The agricultural and manufacturing sectors are the most affected by trade barriers faced by developing countries, according to the latest report from the United Nations Development Programme (UNCTAD). In the agricultural sector, exports from these economies often face high tariffs under the Most Favored Nation regime, hindering their access to international markets.

In the manufacturing sector, key products such as textiles and clothing face tariffs close to 6%. This tariff burden limits the competitiveness of low-income countries, preventing them from expanding their presence in global trade.
A critical factor highlighted by the report is “tariff escalation,” which involves applying higher tariffs to processed products than to raw materials. This practice discourages industrialization, as it makes higher value-added exports more expensive, hindering job creation and economic diversification.

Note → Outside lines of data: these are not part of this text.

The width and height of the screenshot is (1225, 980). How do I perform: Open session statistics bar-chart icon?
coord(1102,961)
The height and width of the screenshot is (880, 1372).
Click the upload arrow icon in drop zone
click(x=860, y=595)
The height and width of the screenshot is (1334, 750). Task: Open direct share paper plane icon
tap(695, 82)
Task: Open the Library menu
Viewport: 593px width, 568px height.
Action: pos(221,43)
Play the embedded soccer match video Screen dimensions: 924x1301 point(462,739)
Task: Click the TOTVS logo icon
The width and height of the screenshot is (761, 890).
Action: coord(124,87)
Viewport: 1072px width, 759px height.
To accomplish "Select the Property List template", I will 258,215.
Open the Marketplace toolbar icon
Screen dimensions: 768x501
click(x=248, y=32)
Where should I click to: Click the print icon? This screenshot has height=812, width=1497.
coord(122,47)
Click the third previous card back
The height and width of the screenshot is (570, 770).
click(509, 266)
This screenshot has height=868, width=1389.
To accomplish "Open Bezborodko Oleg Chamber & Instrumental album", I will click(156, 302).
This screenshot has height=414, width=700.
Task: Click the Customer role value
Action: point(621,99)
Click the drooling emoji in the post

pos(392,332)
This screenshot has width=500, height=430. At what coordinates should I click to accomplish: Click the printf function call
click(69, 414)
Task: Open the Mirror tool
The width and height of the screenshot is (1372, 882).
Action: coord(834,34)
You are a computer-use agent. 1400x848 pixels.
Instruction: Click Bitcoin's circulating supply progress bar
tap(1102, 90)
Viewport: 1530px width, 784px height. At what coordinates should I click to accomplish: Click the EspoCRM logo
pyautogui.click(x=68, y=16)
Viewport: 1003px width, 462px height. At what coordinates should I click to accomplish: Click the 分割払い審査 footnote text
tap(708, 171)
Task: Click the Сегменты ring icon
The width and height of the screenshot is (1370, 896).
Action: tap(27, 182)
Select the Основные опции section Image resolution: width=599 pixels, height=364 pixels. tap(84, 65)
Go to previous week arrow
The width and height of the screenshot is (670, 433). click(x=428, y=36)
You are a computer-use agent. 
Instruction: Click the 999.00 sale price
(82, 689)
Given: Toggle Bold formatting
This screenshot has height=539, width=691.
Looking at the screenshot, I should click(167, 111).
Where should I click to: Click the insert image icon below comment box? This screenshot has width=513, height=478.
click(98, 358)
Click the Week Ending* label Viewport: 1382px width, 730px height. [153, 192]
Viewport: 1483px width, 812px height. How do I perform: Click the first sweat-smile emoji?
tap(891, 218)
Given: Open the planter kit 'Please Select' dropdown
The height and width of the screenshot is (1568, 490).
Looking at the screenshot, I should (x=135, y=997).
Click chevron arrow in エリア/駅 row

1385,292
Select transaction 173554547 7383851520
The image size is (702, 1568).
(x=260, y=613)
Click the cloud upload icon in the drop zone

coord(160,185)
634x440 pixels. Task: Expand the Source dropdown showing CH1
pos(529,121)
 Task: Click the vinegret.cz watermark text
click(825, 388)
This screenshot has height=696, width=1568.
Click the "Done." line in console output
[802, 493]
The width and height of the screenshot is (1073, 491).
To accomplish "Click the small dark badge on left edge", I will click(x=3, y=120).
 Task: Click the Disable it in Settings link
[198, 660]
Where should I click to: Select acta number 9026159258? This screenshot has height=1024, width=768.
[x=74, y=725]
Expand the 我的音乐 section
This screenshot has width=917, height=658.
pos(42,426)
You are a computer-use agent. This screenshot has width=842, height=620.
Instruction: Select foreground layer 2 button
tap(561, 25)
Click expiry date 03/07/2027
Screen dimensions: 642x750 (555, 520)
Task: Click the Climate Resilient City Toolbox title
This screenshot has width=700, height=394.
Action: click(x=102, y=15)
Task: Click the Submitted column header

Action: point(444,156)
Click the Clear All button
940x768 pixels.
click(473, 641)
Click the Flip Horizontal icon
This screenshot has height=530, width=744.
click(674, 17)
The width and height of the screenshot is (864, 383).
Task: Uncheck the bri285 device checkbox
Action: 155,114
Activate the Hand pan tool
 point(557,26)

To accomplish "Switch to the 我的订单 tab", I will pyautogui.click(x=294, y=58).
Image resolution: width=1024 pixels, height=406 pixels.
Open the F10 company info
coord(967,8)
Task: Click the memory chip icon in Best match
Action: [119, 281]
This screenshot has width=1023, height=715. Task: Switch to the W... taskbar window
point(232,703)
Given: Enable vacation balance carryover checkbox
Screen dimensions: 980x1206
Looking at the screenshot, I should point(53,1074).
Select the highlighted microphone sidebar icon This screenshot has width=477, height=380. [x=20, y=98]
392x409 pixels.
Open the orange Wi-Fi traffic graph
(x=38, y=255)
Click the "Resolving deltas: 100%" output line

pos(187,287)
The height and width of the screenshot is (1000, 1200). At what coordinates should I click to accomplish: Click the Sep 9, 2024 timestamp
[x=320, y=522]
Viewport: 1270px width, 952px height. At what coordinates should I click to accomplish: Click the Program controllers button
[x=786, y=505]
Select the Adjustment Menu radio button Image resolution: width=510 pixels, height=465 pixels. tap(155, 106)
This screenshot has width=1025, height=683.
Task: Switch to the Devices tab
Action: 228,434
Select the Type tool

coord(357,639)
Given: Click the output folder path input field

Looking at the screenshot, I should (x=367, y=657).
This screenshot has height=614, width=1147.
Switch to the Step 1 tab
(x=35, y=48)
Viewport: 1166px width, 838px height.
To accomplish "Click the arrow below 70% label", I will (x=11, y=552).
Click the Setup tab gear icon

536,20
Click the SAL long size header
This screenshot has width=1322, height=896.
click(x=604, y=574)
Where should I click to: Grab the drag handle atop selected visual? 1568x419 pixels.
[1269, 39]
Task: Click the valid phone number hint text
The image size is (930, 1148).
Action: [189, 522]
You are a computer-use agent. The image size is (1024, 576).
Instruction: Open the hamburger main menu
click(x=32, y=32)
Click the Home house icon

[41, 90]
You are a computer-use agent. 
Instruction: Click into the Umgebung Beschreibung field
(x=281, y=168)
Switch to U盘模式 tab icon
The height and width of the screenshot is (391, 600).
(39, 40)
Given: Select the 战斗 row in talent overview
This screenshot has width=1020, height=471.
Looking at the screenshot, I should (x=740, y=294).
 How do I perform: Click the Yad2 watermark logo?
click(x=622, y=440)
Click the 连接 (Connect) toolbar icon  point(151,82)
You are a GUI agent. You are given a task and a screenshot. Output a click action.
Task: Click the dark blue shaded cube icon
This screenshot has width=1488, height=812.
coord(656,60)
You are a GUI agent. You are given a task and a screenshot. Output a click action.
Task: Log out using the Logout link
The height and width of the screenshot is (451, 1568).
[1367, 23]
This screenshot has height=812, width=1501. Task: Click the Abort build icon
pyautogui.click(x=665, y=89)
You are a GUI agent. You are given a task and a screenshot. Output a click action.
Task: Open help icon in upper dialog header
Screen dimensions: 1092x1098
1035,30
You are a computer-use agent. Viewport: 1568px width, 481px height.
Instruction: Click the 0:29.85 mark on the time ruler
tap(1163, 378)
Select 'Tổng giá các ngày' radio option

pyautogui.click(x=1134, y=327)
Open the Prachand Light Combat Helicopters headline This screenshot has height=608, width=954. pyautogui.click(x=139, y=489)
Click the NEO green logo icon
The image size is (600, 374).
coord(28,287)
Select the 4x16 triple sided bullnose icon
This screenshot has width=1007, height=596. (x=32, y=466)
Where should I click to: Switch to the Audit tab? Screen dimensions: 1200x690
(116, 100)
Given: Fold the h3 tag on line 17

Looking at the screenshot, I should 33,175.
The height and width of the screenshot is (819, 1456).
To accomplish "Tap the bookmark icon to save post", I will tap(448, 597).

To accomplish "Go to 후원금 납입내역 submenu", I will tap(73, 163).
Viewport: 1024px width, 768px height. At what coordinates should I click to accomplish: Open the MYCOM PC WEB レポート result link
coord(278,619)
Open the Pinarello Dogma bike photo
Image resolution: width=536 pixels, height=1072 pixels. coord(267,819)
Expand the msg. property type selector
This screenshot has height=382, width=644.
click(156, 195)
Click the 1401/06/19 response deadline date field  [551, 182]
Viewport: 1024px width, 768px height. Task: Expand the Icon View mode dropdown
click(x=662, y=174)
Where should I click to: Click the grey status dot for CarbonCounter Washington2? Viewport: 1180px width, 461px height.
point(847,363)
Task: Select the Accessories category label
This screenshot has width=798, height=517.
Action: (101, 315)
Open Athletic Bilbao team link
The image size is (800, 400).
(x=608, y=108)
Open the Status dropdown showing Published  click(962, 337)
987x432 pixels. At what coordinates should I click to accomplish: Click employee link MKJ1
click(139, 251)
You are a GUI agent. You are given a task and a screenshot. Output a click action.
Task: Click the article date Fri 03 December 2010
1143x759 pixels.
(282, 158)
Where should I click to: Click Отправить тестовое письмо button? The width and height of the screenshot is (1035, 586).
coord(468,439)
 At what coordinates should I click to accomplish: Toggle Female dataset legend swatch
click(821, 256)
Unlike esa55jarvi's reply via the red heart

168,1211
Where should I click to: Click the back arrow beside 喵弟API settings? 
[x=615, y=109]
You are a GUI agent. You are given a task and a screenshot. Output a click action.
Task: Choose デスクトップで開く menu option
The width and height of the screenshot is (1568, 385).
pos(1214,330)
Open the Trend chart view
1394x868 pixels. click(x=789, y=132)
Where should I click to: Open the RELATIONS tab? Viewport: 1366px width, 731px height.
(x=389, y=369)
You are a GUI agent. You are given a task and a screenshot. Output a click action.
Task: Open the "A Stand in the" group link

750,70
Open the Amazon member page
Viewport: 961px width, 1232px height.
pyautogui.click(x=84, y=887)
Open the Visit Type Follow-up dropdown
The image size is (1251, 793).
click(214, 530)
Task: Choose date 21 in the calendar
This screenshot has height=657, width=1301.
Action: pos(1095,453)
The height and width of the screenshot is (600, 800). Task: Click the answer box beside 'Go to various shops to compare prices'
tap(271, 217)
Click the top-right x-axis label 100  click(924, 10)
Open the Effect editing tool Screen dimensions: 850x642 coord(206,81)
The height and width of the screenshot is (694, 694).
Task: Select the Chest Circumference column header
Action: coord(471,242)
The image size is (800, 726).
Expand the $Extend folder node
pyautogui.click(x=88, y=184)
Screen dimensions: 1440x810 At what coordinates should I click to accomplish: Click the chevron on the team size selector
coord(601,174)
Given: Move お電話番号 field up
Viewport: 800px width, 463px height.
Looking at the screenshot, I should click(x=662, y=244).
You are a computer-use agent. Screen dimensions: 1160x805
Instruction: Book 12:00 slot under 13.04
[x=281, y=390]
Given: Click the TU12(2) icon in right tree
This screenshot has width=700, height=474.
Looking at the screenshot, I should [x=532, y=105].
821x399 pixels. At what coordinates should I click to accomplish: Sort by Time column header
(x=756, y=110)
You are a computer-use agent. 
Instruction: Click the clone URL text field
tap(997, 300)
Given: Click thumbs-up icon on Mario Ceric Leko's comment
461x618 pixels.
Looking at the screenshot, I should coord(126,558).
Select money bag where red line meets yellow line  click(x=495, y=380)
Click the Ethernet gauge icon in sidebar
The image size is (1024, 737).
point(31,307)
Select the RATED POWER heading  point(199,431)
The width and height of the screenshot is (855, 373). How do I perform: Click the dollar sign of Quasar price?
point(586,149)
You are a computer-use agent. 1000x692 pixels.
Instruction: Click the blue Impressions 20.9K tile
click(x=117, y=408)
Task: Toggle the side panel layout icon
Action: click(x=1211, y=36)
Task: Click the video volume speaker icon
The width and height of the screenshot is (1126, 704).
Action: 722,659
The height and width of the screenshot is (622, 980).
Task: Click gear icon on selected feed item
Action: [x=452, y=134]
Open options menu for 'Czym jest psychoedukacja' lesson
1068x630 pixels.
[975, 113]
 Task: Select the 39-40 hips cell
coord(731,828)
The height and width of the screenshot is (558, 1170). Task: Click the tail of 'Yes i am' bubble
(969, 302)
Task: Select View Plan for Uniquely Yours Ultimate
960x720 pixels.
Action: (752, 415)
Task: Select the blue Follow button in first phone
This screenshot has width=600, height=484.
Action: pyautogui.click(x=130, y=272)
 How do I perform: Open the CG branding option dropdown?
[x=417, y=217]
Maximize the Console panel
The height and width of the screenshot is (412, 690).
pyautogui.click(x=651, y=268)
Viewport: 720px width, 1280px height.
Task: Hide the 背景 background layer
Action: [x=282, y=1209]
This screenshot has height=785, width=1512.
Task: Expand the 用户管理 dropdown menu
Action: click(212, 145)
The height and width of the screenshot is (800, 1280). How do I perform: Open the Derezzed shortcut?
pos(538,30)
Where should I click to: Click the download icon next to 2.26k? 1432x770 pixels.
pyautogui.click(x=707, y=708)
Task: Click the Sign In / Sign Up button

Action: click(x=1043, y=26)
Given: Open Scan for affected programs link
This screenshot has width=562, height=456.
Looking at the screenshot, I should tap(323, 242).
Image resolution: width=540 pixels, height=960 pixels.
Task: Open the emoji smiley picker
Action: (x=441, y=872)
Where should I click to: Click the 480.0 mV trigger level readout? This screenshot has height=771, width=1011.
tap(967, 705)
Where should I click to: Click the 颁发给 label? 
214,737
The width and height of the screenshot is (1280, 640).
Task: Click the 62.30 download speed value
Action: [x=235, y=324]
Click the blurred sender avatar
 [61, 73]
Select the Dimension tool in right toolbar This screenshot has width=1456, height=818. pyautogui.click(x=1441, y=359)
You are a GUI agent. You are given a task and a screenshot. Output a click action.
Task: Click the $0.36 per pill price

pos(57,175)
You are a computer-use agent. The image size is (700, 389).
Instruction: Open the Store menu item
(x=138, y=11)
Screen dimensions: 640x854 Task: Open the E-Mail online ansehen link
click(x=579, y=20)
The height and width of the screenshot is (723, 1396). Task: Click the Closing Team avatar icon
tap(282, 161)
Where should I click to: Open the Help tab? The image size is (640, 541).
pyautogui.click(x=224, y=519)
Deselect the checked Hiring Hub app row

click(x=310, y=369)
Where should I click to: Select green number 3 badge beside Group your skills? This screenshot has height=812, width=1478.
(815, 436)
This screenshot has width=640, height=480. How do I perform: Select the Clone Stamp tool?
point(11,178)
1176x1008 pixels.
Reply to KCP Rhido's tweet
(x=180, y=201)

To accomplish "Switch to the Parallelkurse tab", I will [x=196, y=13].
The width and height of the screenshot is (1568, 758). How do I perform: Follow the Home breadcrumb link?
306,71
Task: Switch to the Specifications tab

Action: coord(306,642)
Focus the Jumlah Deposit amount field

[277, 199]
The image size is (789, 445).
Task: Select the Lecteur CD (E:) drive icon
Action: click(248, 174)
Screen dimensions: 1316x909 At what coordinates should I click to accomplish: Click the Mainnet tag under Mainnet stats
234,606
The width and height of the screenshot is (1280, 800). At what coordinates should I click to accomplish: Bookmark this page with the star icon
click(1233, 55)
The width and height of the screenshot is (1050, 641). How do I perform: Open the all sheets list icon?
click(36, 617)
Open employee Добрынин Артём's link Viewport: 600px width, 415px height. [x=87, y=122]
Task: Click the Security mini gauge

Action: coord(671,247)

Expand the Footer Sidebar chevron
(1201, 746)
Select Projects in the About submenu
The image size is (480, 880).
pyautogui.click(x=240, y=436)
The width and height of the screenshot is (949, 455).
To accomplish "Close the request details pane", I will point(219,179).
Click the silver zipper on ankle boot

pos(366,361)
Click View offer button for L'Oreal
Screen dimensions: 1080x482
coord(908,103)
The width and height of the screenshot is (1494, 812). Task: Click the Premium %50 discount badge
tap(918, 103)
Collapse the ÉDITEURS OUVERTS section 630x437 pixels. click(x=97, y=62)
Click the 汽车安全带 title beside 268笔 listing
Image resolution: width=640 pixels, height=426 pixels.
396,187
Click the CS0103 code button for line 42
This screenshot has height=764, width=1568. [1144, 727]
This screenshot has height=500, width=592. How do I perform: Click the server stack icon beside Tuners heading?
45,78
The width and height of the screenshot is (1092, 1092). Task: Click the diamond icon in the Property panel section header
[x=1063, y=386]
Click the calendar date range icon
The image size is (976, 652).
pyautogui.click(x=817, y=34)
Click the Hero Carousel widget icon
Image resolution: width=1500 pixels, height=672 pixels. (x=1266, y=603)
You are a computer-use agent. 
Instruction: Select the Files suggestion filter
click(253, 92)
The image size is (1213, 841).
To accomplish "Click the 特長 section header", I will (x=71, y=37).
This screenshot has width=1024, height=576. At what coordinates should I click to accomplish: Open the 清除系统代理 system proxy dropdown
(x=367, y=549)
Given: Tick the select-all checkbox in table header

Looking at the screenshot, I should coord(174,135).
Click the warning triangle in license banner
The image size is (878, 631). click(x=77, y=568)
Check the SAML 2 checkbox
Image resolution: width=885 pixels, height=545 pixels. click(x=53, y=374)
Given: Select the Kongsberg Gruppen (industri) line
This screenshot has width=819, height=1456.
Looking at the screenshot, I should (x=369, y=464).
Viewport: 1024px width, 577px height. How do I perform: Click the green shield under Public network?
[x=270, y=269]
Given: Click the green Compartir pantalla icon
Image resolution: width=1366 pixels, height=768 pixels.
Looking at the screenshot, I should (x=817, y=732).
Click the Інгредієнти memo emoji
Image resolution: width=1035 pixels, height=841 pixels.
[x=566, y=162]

Rising tariffs impact key sectors such as light manufacturing, leather tanning, and animal products, perpetuating the role of developing countries as mere suppliers of raw materials. This hampers their integration into global value chains and their progress toward more sustainable economic models.
Although nearly two-thirds of world trade was tariff-free in 2023, the remaining third continues to face high tariffs, primarily affecting developing economies. This trade inequality reduces their competitiveness and hinders their economic growth.

The UNCTAD report reveals that, in 2023, exporters from developed countries faced average tariffs of 1.9%, while those in Latin America and South Asia paid an average of 3.9%, and those in East Asia, 3.3%. Africa registered a tariff of 1.9%, benefiting in part from preferential trade agreements with developed countries.